» **Task prompt**
Locate the line that contains "Task: Select 2008s1 from Foto's submenu" in the entries below, then repeat it and every following line through the line that contains "Task: Expand the opacity 不透明度 arrow", exactly, and no others.

» **Exercise input**
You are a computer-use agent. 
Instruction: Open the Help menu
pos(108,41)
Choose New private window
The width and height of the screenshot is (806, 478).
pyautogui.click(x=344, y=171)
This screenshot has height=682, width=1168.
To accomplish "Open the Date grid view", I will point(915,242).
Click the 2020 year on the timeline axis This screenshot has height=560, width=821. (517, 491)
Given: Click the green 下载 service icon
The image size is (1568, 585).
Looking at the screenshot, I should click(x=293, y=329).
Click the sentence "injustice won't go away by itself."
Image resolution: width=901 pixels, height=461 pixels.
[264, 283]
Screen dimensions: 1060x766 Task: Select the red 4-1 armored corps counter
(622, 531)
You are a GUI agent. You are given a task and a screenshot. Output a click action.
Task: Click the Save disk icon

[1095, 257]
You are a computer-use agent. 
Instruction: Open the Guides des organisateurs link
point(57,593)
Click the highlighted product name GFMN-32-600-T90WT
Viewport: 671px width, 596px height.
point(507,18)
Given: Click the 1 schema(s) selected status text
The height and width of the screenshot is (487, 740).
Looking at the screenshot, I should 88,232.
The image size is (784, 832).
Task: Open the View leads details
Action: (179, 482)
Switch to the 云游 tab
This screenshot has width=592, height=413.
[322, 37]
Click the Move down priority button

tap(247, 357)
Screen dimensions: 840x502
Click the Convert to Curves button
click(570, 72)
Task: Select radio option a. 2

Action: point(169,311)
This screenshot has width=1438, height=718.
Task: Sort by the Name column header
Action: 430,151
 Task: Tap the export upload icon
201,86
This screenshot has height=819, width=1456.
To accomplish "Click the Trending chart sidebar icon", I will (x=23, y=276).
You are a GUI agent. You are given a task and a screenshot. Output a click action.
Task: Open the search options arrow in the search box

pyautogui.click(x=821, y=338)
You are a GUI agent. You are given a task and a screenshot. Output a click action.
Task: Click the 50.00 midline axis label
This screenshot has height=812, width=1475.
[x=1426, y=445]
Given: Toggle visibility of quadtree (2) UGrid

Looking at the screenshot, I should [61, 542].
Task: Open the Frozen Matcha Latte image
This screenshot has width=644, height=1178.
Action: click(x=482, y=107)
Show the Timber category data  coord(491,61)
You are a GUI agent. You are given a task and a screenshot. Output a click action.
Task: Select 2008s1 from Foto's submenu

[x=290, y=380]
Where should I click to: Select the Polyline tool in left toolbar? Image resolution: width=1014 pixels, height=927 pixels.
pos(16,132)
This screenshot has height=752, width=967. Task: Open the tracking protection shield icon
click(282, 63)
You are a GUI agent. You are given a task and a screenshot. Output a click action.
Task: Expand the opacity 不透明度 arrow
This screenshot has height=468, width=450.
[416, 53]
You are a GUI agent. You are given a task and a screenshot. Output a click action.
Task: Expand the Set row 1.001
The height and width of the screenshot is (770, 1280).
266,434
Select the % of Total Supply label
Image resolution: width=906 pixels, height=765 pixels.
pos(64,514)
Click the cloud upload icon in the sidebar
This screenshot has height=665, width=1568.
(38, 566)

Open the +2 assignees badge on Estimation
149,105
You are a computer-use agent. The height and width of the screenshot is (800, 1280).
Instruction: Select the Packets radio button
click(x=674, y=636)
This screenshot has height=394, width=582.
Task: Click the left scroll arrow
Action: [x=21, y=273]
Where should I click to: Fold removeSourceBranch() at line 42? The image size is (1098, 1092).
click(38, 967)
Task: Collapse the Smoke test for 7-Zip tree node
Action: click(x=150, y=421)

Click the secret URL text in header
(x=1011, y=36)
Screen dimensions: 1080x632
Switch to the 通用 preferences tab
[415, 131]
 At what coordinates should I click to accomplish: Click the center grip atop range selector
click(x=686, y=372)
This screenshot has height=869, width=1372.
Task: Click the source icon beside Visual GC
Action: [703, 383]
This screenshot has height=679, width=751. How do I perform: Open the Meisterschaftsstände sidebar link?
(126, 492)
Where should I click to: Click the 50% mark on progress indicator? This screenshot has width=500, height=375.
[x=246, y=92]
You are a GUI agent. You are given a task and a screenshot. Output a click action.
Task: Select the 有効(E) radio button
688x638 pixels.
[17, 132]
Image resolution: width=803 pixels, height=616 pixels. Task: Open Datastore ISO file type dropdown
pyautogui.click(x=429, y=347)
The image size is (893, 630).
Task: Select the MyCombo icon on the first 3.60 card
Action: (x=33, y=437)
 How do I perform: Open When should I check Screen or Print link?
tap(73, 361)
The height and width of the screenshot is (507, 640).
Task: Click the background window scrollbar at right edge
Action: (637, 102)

» **Task solution**
Task: Select 2008s1 from Foto's submenu

[x=290, y=380]
Where should I click to: Select the Polyline tool in left toolbar? Image resolution: width=1014 pixels, height=927 pixels.
pos(16,132)
This screenshot has height=752, width=967. Task: Open the tracking protection shield icon
click(282, 63)
You are a GUI agent. You are given a task and a screenshot. Output a click action.
Task: Expand the opacity 不透明度 arrow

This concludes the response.